US 11,852,778 B2
Static engine and neural network for a cognitive reservoir system
Azarang Golmohammadizangabad, Los Angeles, CA (US); and Shahram Farhadi Nia, Glendale, CA (US)
Assigned to BEYOND LIMITS, INC., Glendale, CA (US)
Filed by BEYOND LIMITS, INC., Glendale, CA (US)
Filed on Oct. 8, 2021, as Appl. No. 17/497,477.
Application 17/497,477 is a continuation of application No. 16/157,732, filed on Oct. 11, 2018, granted, now 11,143,789, issued on Oct. 12, 2021.
Claims priority of provisional application 62/571,150, filed on Oct. 11, 2017.
Prior Publication US 2022/0026598 A1, Jan. 27, 2022
Int. Cl. G01V 99/00 (2009.01); G06N 3/08 (2023.01); G06N 3/04 (2023.01); G06N 3/088 (2023.01); G06F 30/20 (2020.01); G06N 3/043 (2023.01); G06N 3/045 (2023.01)

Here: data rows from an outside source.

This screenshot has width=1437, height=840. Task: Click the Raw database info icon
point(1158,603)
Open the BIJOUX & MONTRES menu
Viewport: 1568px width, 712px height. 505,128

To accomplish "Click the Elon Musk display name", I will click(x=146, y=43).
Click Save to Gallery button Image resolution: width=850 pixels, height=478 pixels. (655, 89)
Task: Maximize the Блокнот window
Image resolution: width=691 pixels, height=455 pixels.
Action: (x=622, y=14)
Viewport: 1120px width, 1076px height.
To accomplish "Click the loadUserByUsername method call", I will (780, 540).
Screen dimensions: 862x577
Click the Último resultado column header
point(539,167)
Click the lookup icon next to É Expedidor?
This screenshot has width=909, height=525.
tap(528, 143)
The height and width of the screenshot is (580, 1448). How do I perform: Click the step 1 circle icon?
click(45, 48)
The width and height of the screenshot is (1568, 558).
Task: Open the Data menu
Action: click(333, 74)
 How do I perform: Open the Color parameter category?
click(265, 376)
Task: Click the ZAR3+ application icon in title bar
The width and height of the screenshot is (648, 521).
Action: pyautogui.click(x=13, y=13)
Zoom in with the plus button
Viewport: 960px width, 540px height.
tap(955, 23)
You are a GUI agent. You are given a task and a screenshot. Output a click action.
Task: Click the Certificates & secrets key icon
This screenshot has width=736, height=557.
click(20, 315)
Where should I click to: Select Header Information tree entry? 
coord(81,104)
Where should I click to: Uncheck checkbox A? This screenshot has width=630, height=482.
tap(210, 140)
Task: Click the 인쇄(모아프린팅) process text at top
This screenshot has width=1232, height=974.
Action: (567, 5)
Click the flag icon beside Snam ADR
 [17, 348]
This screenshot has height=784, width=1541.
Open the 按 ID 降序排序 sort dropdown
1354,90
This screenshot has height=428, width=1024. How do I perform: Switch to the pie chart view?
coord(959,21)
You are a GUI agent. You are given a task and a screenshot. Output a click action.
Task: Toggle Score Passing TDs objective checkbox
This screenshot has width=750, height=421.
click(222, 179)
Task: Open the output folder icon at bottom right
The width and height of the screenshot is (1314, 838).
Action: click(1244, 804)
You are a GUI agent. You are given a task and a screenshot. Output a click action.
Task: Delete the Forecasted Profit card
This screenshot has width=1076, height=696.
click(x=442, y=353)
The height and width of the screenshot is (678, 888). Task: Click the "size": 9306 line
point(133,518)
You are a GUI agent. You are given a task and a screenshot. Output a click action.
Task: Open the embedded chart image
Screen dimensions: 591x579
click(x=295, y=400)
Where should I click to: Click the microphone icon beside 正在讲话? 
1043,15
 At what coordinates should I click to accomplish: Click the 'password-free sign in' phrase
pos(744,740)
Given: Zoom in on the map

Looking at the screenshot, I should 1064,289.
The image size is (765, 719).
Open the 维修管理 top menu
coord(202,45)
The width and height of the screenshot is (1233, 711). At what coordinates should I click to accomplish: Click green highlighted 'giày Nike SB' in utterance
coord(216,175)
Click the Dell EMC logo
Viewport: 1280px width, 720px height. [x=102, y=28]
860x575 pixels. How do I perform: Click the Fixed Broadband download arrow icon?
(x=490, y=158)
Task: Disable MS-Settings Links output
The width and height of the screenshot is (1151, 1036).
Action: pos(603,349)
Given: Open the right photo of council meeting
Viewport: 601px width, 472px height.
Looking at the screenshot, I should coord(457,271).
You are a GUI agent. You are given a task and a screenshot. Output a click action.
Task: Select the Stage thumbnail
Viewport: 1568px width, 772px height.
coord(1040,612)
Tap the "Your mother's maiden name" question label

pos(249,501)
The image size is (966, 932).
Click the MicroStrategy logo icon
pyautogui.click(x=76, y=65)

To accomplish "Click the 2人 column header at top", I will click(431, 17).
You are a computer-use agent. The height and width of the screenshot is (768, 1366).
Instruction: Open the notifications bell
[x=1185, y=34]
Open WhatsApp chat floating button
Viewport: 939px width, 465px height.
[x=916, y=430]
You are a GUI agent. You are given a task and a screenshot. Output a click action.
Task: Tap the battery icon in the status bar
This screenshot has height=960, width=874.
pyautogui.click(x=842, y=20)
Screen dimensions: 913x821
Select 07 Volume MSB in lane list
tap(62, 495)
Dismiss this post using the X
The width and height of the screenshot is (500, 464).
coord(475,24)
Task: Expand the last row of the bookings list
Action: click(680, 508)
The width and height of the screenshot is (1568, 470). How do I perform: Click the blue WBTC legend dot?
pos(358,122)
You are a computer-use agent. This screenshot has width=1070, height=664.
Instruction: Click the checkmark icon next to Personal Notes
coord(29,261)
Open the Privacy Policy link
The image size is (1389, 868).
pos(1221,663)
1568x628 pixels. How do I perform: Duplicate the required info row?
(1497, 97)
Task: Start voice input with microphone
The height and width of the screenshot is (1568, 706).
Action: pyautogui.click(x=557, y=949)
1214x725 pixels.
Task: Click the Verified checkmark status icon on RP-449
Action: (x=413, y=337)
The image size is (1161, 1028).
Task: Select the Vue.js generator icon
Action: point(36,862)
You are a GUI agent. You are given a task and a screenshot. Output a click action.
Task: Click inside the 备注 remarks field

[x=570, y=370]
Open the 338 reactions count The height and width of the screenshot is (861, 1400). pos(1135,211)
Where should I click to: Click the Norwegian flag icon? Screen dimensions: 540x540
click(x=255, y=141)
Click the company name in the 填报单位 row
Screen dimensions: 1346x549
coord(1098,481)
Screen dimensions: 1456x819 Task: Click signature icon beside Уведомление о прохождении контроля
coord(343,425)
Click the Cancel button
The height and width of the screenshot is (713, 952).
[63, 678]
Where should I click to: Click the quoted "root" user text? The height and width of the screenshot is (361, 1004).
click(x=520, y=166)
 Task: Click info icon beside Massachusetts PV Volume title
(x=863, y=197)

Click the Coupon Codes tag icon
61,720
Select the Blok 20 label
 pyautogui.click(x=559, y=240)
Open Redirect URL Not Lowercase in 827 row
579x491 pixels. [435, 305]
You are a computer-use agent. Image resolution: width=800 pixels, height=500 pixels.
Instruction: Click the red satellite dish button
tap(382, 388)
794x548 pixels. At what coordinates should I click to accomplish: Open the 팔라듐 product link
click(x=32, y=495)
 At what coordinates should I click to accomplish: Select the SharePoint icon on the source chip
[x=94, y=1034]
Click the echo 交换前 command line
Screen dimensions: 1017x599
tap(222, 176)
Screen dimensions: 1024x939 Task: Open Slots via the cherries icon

CPC G01V 99/005 (2013.01) [G06F 30/20 (2020.01); G06N 3/04 (2013.01); G06N 3/043 (2023.01); G06N 3/045 (2023.01); G06N 3/08 (2013.01); G06N 3/088 (2013.01)] 20 Claims
OG exemplary drawing
 
1. A system for developing a reservoir, the system comprising:
one or more processors; and
at least one non-transitory computer readable medium having stored therein instructions executed by the one or more processors to:
generate, by a neural network, a set of feature vectors defined based on a distance between each observed data point of a set of observed data points in a volume along a well trajectory and a set of randomly generated points in the volume, the set of feature vectors corresponding to well log values captured using one or more measuring tools, the neural network generating a three-dimensional populated log by propagating the well log values across the volume, the neural network quantifying uncertainty by generating a plurality of realizations including the three-dimensional populated log;
generating, by a static modeler in communication with the neural network, a static model of the reservoir by clustering the volume into one or more clusters of rock types based on core values generated from the plurality of realizations;
generating, by a dynamic modeler in communication with the static modeler, a dynamic model of the reservoir using the static model and dynamic data by constructing a reservoir graph representing the clusters as graph vertices of the static model; and
generating, by a reasoner in communication with the dynamic modeler, a ranking of sub-volumes of the reservoir for drilling based on the dynamic model.